Ofschoon hij aanvankelijk het plan had gevormd om zich in zijn geboortestad te vestigen, gevoelde hij toch dat een geheel andere bestemming de zijne was, dat hij door God geroepen werd om zich aan Zijnen dienst te wijden, dat hij was voorbeschikt om als religieus en priester zijn leven onverdeeld aan deugd en liefdewerken te besteden. Zijn roeping volgend en na volbrachte studiën, eerst aan het gymnasium te Amsterdam, later te Megen, trad hij den 25en Mei 1841 te Weert in de Orde van den H. Franciscus van Assisië.
Aan die H. Orde was hij op het innigst gehecht, haar had hij lief met de liefde van een kind, haar diende hij in de verschillende, deels mindere, deels hooge posten die hem werden toevertrouwd; haar glorie was zijn geluk en zijn roem, haar bloei was zijn leven. Geen wonder dan ook dat zulk een waardige zoon van den arme van Assisië gesteld werd om anderen voor te gaan dat hij driemaal tot kloosteroverste en Definitor, eens tot Custos zijner Orde werd gekozen. Hij toonde zich dan ook steeds dankbaar aan God voor de genade van het H. Geloof, voor de roeping tot het religieuze leven, vooral voor de priesterlijke wijding, hem te Tilburg den 25en januari 1844 door Zijne Doorl. Hoogw. Mgr. J. Zwijsen toegediend. Maar wie, die hem van nabij kende, zal het ooit betwijfelen of hij ook nog in het bijzonder den hemel dankte omdat hij Amsterdammer was.
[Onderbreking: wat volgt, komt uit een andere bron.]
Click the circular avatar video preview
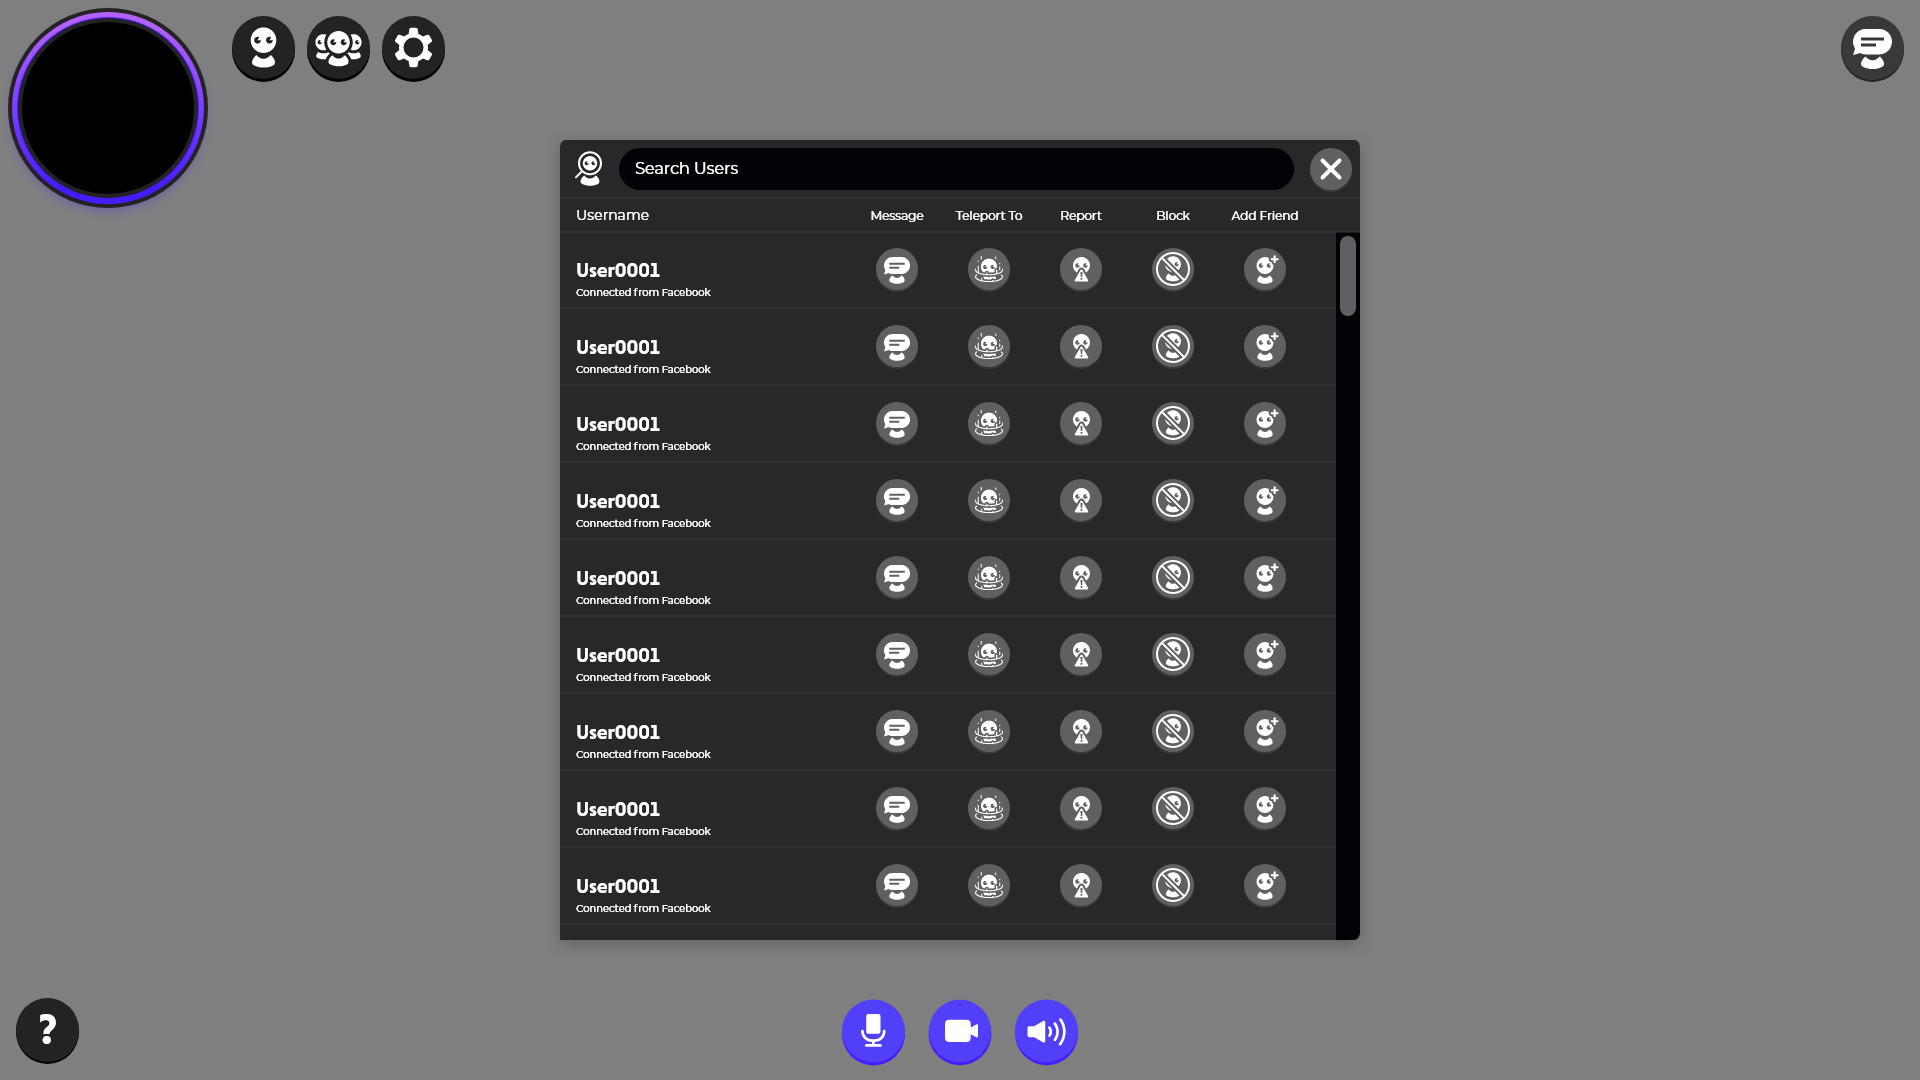 (x=108, y=108)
De verschillende familiën der oude Amstelstad kende hij in al hare vertakkingen van bloed- en aanverwantschap, de leden er van waren hem tot in het derde en vierde geslacht met namen en voornamen bekend; alle gebeurtenissen van eenig belang stonden hem zóó levendig voor den geest, wist hij met zooveel juistheid mede te deelen, dat het scheen alsof Vader Burgmeijer een levend register was, waarin elke familie, onder afzonderlijk hoofd, over zooveel en zooveel bladzijden beschikte; zoodat men veilig mag zeggen dat met Vader Burgmeijer ook een groot stuk geschiedenis en overlevering is heengegaan.
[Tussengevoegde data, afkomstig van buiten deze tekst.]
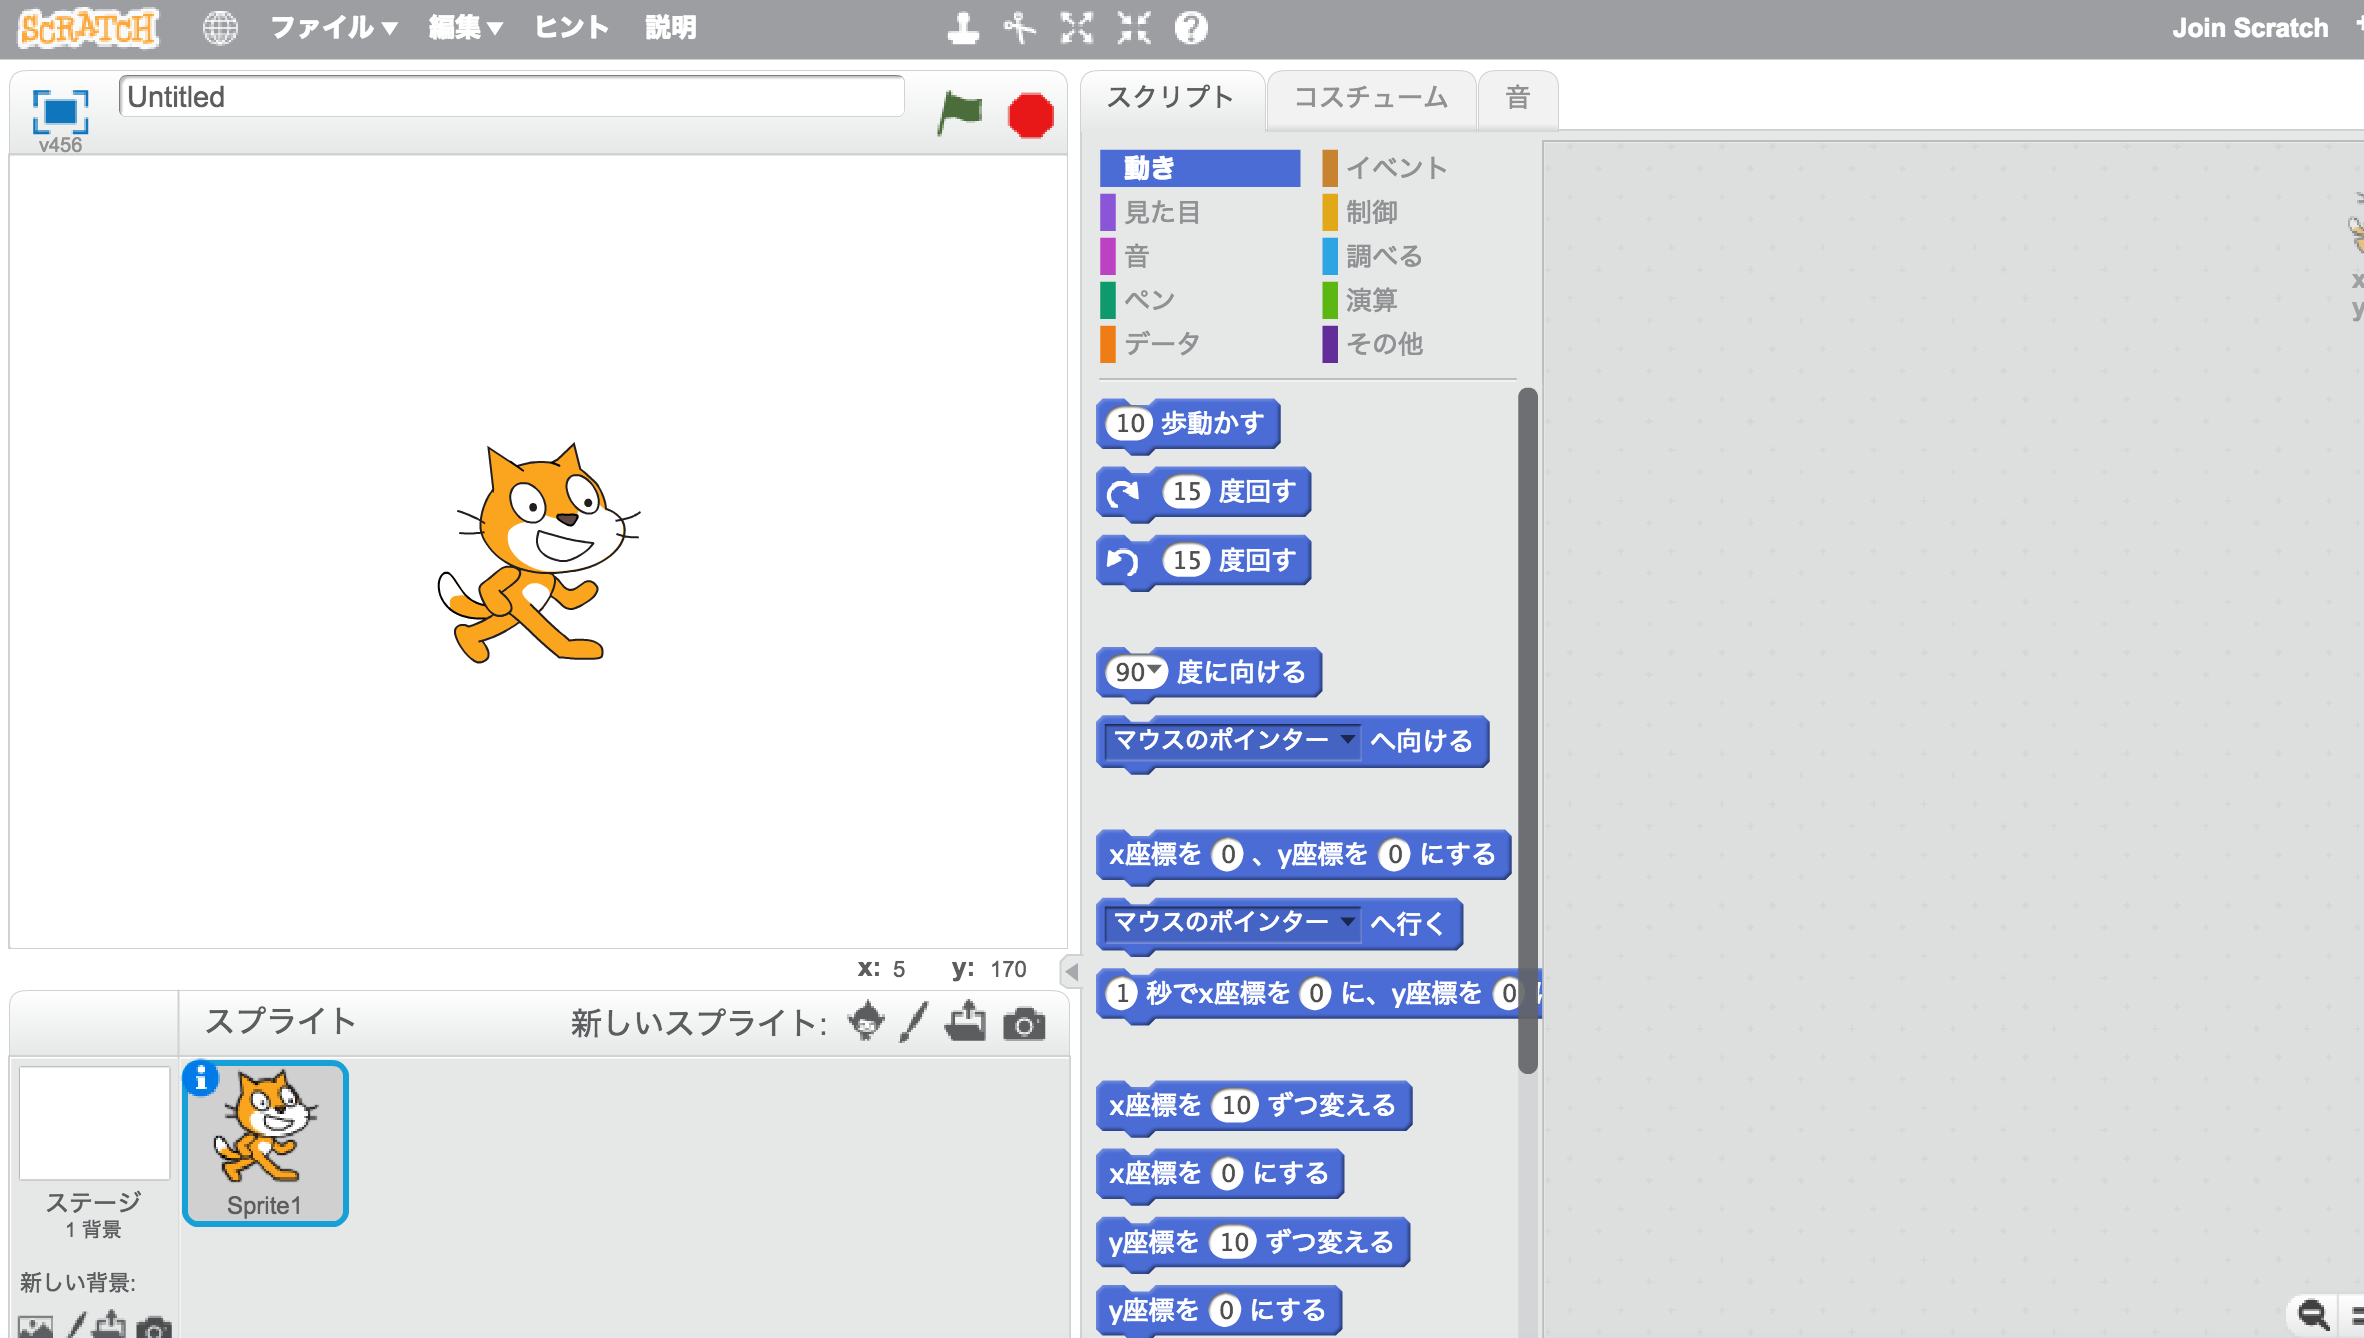Select the shrink sprite tool
This screenshot has width=2364, height=1338.
point(1133,28)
Opgeruimd van aard en minzaam van karakter; zonder breedsprakig te zijn toch spraakzaam tot in het breede toe; mededeelzaam met een zich nooit verloochenende voorzichtigheid; ironisch zonder ooit iemand te kwetsen; beschaafd en hoffelijk zonder de minste vleierij; alles voor allen, was hij bij allen bemind, bij groot en klein, bij rijk en arm. Dit getuigde het jaar 1891. Toen vierde Vader Burgmeijer feest, zijn gouden als zoon van St. Franciscus, zijn zilveren als pastoor der St.-Antoniuskerk. En dat feest werd gevierd op een wijze, die eenig mag heeten, gevierd door zijn Ordebroeders en door zijn broeders in het Priesterschap, aan wier hoofd de Doorluchtige Kerkvorst van Haarlem, Mgr. C.J.M. Bottemanne persoonlijk hem de bewijzen van achting en liefde bood; gevierd door parochianen en niet-parochianen; gevierd door katholieken en niet-katholieken, en onder deze laatsten niet het minst door duizenden Israëlieten, in wier midden, voor het front der kerk, het beeld van den Salvator mundi prijkt.
Ongeveer 29 jaren is Vader Burgmeijer pastoor geweest der St.-Antoniuskerk, gewoonlijk de Mozes-en-Aäron-kerk geheeten, na 4 jaren de parochie van den H. Franciscus van Assisië te Oudewater bestierd te hebben, een parochie, die hij steeds oprecht bleef beminnen, waarover hij zoo gaarne sprak en waar hij ook thans nog met hoogachting en liefde herdacht wordt.
Tot op het laatst van zijn hoogen leeftijd ontwikkelde Vader Burgmeijer een ijver en een werkkracht, die aller bewondering verdienden, als medebestuurder van het Gesticht van Liefdadigheid, van de Vereeniging tot Weldadigheid, van den Allerheiligsten Verlosser en van den Goeden Herder te Leiderdorp. Op alle deze posten stond hij pal, totdat de dood van den beminnelijken grijsaard een eindpaal stelde aan dat leven, hetwelk zoo rijk was aan deugden, aan heilige en heilzame werken.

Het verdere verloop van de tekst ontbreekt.